Requirement 1 —
According to the article on debt repayment, by how much did household savings rise in the three months to June 30?
Requirement 2 —
Render this sentence from the article on debt repayment into French: "The first method saves borrowers more money, as it reduces the total amount of interest paid."
Requirement 3 —
Reproduce the passage of the article on debt repayment from "The ‘avalanche’ method" to "a credit card.".

Excerpted text —
******

Amid revelations of a record economic contraction, household spending fell by $35.2 billion in the three months to June 30 while household savings rose by a whopping $42 billion.

Fitzpatricks Private Wealth certified financial planner Randall Stout said that meant Australians were doing the right thing and building up a financial buffer in uncertain times.

Here are three tips to help you do the same.

1. Fight the avalanche

There are two schools of thought when approaching debt repayment: The ‘snowball’ and the ‘avalanche’.

The ‘avalanche’ method involves making minimum repayments for all your debt, and funnelling any extra cash towards the debt with the highest interest rate, such as a credit card.

The ‘snowball’ method follows the same first step as above, but then focuses on paying off the smallest debts first, before moving on to larger sums.

 

 

The first method saves borrowers more money, as it reduces the total amount of interest paid.

But the second method is often more motivating, as borrowers see progress more quickly, which in some cases helps them stick to their goals.

Mr Stout said one strategy stands out as a clear winner.

“Start with producing your own personal balance sheet that lists all your debts and their interest rates, and then begin paying down the loan with the highest interest rate,” Mr Stout said.

“Personal credit card debt can have interest rates exceeding 20 per cent, but if you have the opportunity to take a balance transfer card with an interest-free period and focus on hammering down that debt, that’s certainly the way to go.”

Australians have paid down credit cards in record-setting amounts since the onset of the pandemic, with total balances outstanding on personal credit cards down $5.2 billion since March.

******

Records supplied —
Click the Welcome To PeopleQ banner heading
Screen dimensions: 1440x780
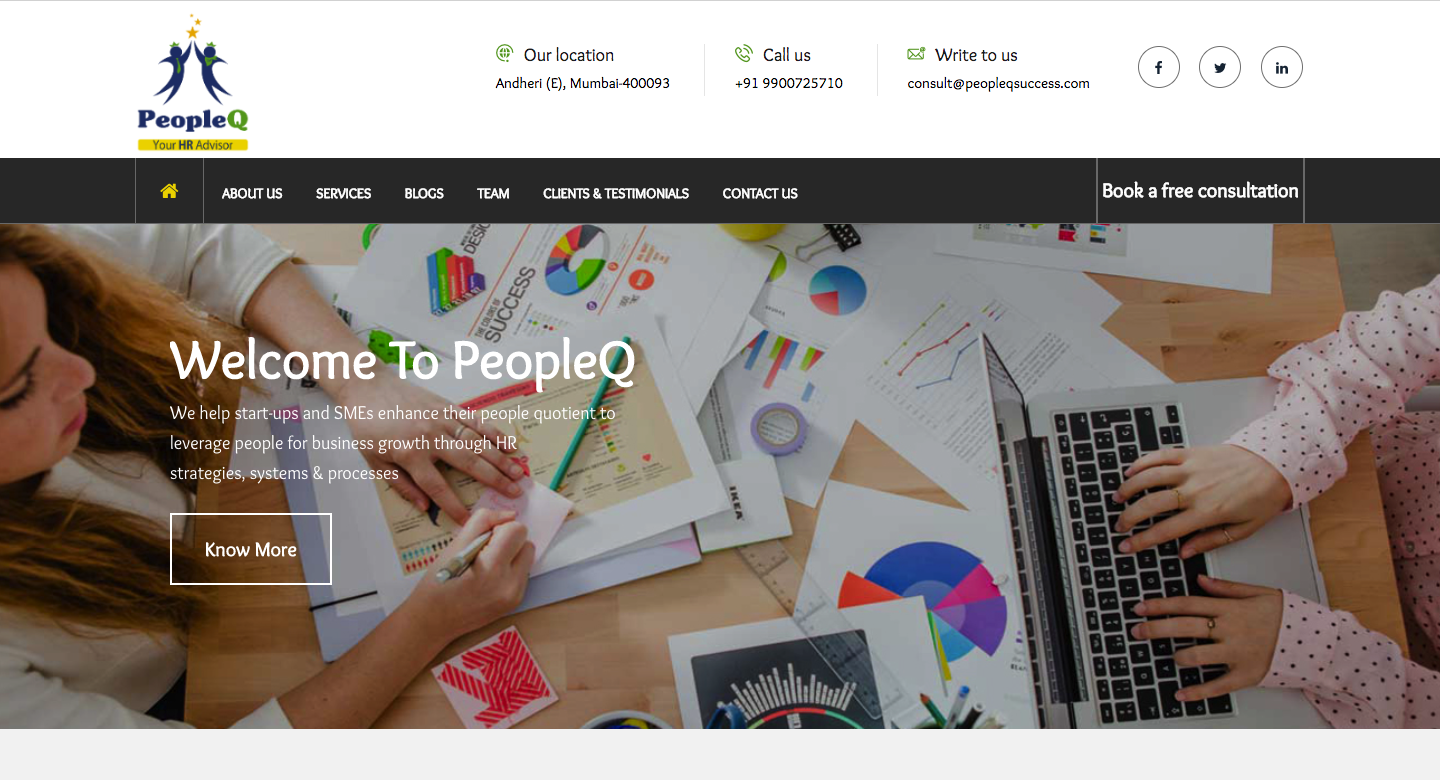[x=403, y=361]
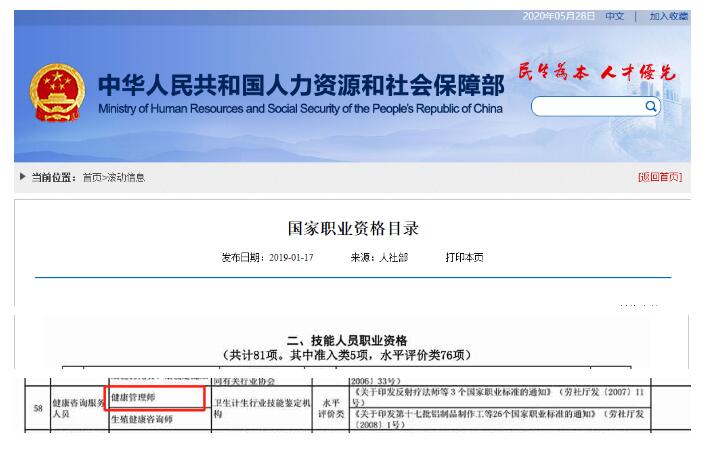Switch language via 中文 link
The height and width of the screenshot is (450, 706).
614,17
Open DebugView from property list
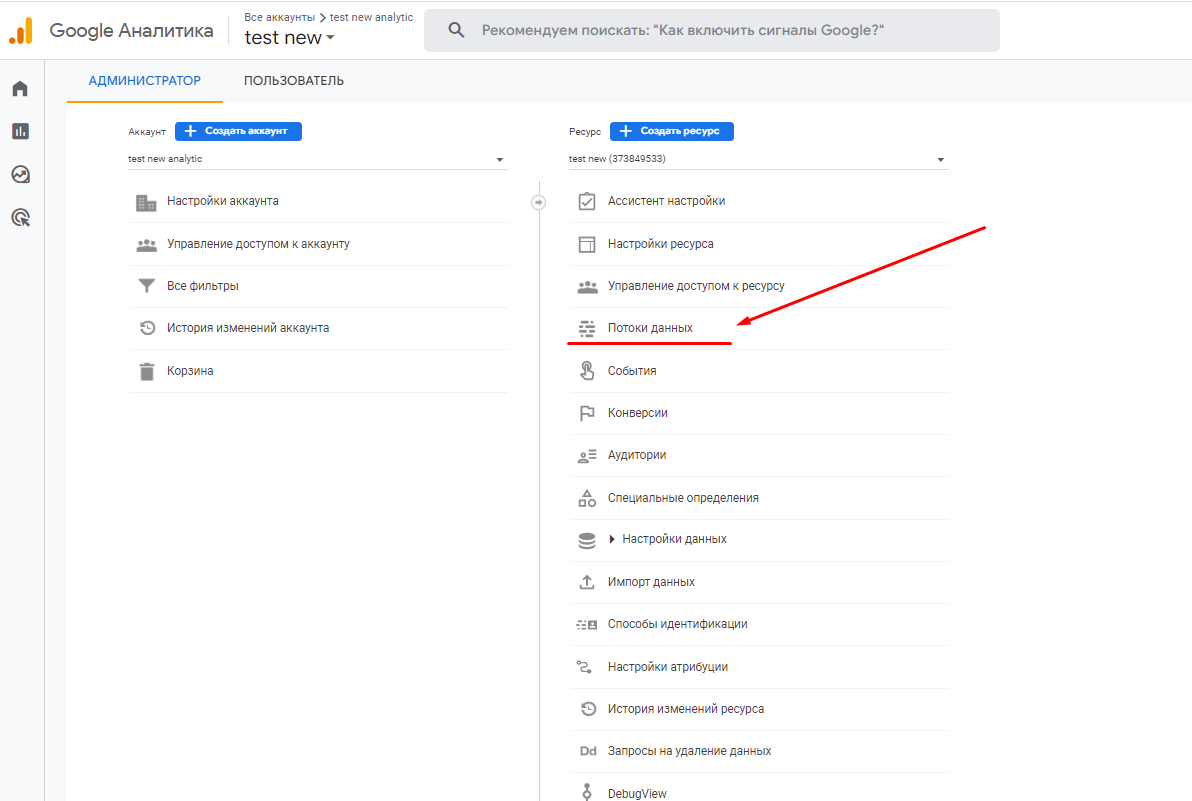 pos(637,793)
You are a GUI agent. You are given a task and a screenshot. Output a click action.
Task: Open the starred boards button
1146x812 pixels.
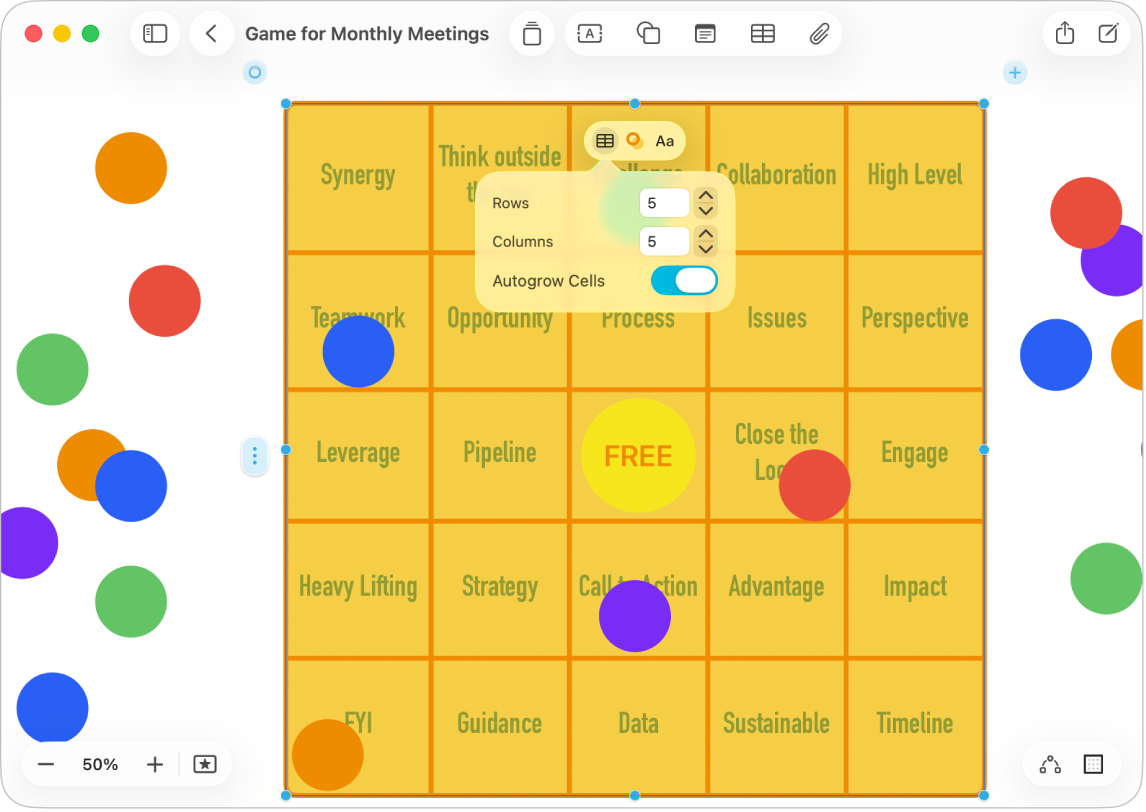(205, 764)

******

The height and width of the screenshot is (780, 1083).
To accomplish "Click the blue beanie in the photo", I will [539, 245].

******

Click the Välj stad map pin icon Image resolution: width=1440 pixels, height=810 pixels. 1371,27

******

Written answer 1 —
$42 billion

Written answer 2 —
La première méthode permet aux emprunteurs d'économiser davantage d'argent, car elle réduit le montant total des intérêts payés.

Written answer 3 —
The ‘avalanche’ method involves making minimum repayments for all your debt, and funnelling any extra cash towards the debt with the highest interest rate, such as a credit card.